A arte de Adelaide Pinheiro Lima não começa com um gesto, mas com um diagnóstico. Para
compreender sua obra, é preciso entender que a tela é apenas a etapa final de um
processo que se inicia muito antes, no consultório de uma médica que ausculta corpos e no
divã de uma psicanalista que interpreta almas. Sua prática artística não é uma terceira
profissão; é a fusão das duas primeiras, uma metodologia singular para examinar a psique
do mundo. E a paciente em seu estado mais urgente é a Amazônia.
Nascida no Pará, sua conexão com a floresta é de origem, não de visita. Seu olhar clínico a
impede de ver a Amazônia como uma paisagem. Ela vê um organismo, uma fisiologia
complexa de rios-veias, copas-pulmões e, crucialmente, de patologias — as feridas abertas
do desmatamento, a febre das queimadas. Sua abordagem não é a de uma artista que
busca a beleza, mas a de uma médica que primeiro identifica a doença para depois poder
vislumbrar a cura.
É com a profundidade de uma psicanalista que ela mergulha no trauma desse corpo.
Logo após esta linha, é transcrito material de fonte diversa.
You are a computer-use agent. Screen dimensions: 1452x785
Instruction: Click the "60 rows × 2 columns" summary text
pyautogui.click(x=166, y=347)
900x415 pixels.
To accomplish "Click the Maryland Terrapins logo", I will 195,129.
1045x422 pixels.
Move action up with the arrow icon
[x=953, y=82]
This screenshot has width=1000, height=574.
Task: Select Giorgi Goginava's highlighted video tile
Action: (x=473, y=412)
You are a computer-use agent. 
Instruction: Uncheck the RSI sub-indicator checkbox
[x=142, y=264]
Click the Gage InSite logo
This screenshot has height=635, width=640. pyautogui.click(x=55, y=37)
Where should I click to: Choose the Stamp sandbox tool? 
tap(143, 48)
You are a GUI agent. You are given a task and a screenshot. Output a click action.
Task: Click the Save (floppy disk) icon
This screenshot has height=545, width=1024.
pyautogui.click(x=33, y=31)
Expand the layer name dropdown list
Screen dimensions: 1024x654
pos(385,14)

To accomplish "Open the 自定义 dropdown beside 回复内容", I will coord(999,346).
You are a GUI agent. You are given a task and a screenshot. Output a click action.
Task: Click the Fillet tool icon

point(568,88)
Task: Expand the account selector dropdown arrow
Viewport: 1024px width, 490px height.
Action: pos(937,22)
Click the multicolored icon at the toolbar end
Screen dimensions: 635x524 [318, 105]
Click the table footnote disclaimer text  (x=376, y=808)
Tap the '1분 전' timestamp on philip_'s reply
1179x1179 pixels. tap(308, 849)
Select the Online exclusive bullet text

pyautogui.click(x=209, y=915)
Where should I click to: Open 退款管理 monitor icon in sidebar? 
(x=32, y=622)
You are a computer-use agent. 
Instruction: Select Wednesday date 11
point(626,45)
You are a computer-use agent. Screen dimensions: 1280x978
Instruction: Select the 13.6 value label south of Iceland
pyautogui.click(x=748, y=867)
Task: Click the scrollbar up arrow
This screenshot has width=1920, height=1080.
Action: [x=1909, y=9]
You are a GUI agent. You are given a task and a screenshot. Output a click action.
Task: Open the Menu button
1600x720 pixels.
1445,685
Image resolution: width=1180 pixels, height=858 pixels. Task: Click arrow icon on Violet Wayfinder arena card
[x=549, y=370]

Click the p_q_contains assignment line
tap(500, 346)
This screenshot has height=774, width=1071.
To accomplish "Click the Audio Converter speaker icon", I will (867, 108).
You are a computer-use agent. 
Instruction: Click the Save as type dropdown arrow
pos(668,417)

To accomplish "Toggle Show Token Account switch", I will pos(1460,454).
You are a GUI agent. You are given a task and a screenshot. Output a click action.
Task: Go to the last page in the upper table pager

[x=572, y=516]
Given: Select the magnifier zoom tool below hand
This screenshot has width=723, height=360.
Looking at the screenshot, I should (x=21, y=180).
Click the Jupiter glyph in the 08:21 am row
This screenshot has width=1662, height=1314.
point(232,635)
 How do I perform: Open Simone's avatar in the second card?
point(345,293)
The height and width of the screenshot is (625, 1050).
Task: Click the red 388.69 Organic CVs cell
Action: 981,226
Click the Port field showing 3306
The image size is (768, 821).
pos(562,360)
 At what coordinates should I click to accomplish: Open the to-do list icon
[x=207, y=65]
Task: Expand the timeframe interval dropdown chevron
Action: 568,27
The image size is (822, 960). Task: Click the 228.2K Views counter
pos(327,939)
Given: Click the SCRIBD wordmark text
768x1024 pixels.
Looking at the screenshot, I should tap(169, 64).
A
Amazônia, para Adelaide, possui um inconsciente. Ela é a "memória corporificada" do
planeta, uma "mãe, uma força geradora e resiliente que mesmo cansada nos oferece seu
abraço". O realismo que permeia sua obra não é, portanto, um mero exercício técnico; é a
lente de aumento com que a psicanalista-artista focaliza a superfície visível para revelar as
memórias, os traumas e os desejos que pulsam por baixo dela.
Uma vez feito o diagnóstico, qual é a prescrição? A arte. Suas cores não são uma
representação literal, mas a manifestação da pulsão de vida (Eros) em sua luta contra a
pulsão de morte (Thanatos) que ameaça a floresta. Suas telas, povoadas por uma fauna e
flora carregadas de simbolismo, são a projeção de um "mundo ideal", a visão de uma
Amazônia curada, uma catarse necessária após a confrontação com a ferida. Sua arte é a
receita para a saúde da alma do mundo.
Essa metodologia se sintetiza, enfim, no próprio ato de pintar. Cada tela se torna o laudo da
médica, que expõe a patologia do bioma com a precisão de um exame, e a interpretação
da psicanalista, que traz à luz os símbolos do inconsciente da floresta. Suas cores e formas
não são, portanto, uma fuga da realidade. São a própria prescrição: a manifestação da
pulsão de vida, um receituário poético para que um planeta, adoecido em sua matéria e
traumatizado em sua memória, possa continuar a sonhar.